Which lines run from the one with "Click the 142 reposts count" through the end of the data? Retype them exactly, without pictures.

:: TASK DATA ::
──────────────────────────────
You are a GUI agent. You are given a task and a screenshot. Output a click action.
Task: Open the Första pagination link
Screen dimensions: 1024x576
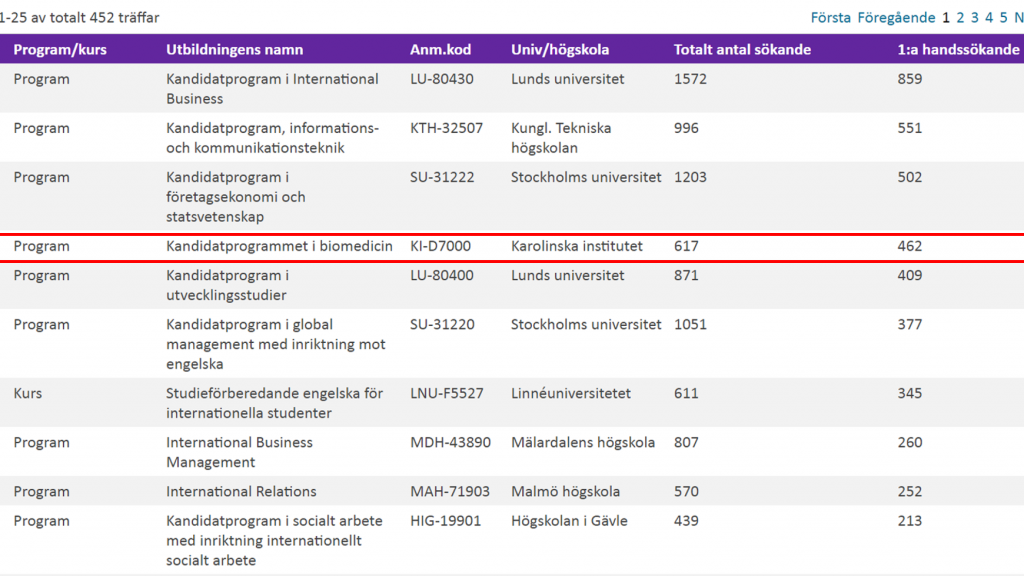[x=831, y=18]
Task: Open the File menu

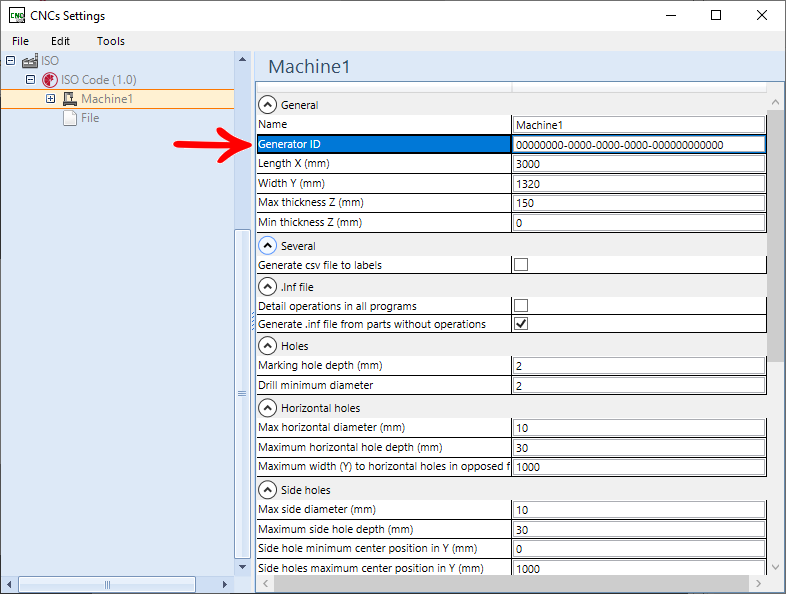Action: pos(20,41)
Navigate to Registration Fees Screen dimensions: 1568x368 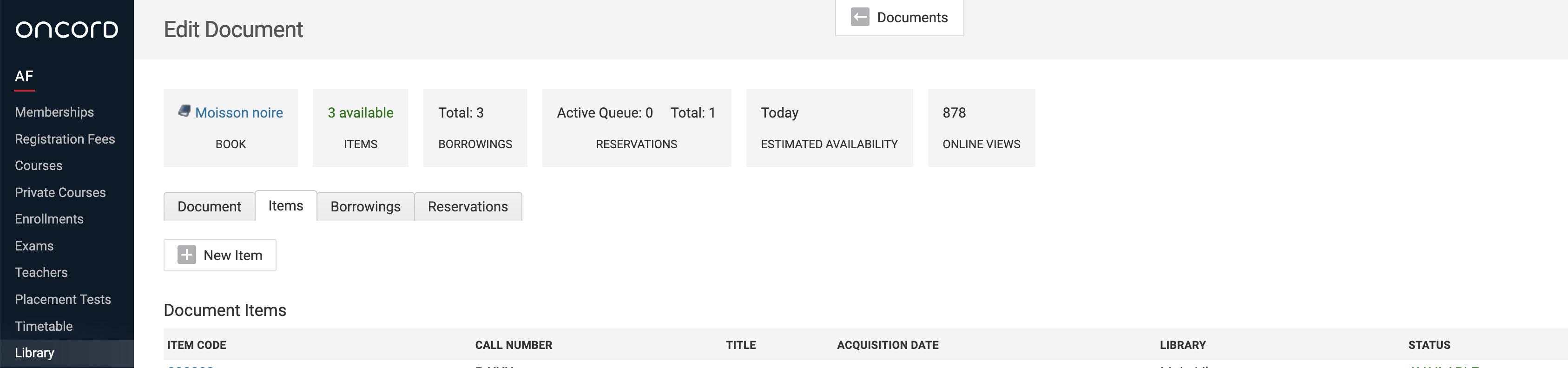(65, 138)
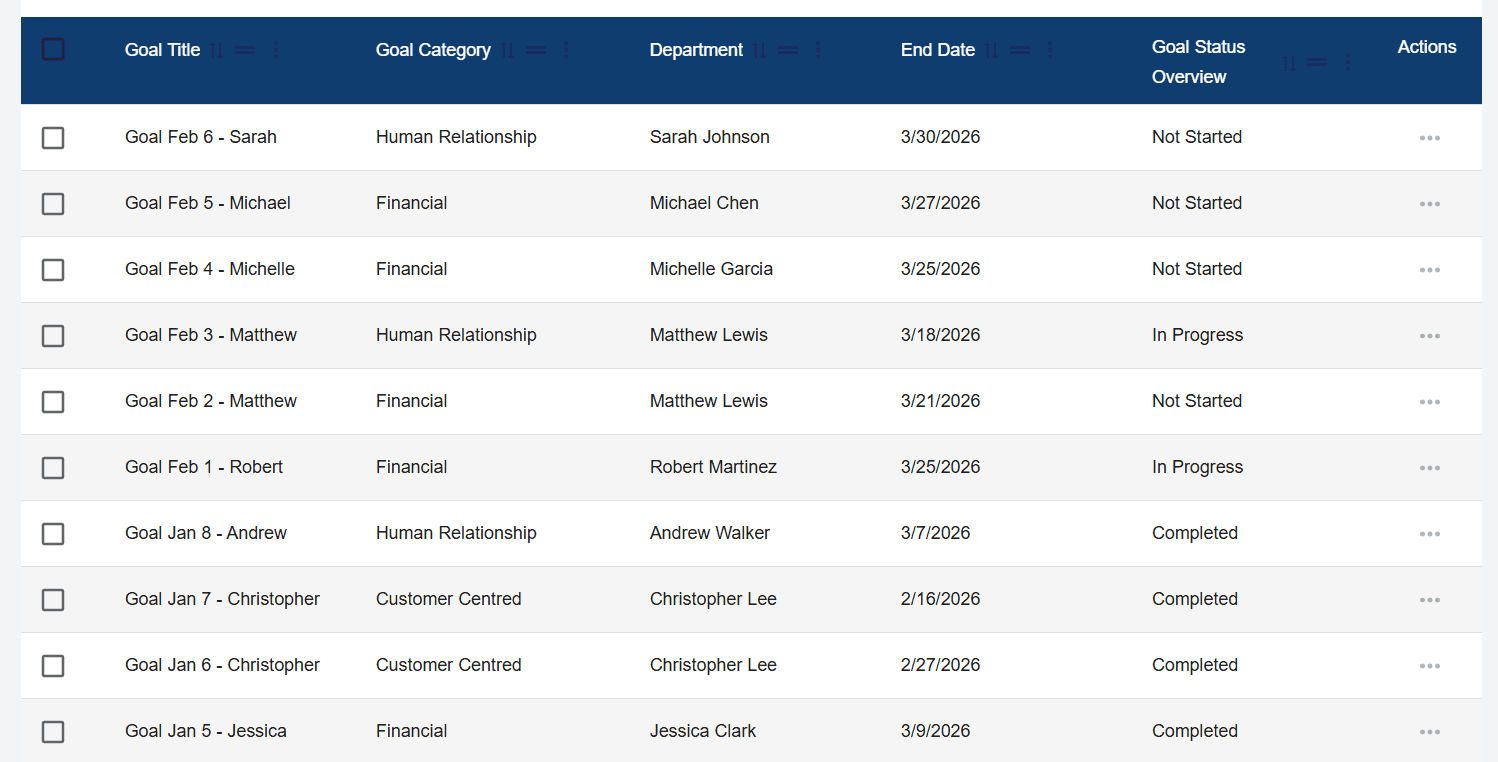
Task: Sort by Goal Status Overview
Action: pyautogui.click(x=1289, y=62)
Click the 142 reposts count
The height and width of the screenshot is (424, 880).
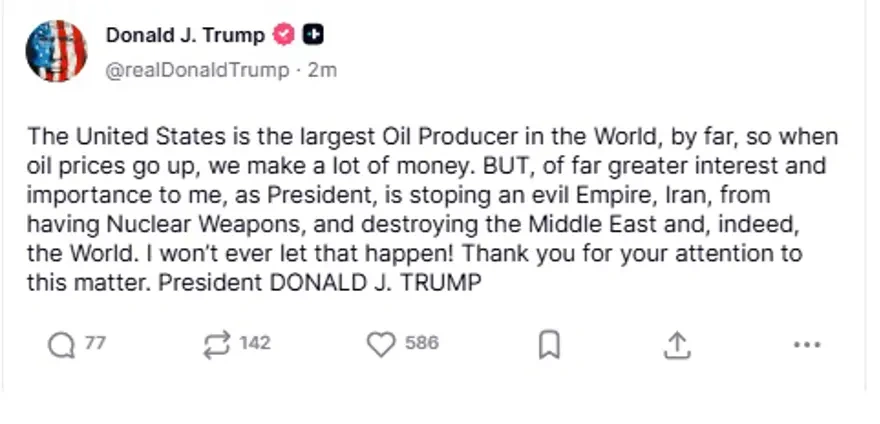coord(255,343)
──────────────────────────────
:: OUTPUT OF THE TASK ::
Click the 142 reposts count
The height and width of the screenshot is (424, 880).
coord(255,343)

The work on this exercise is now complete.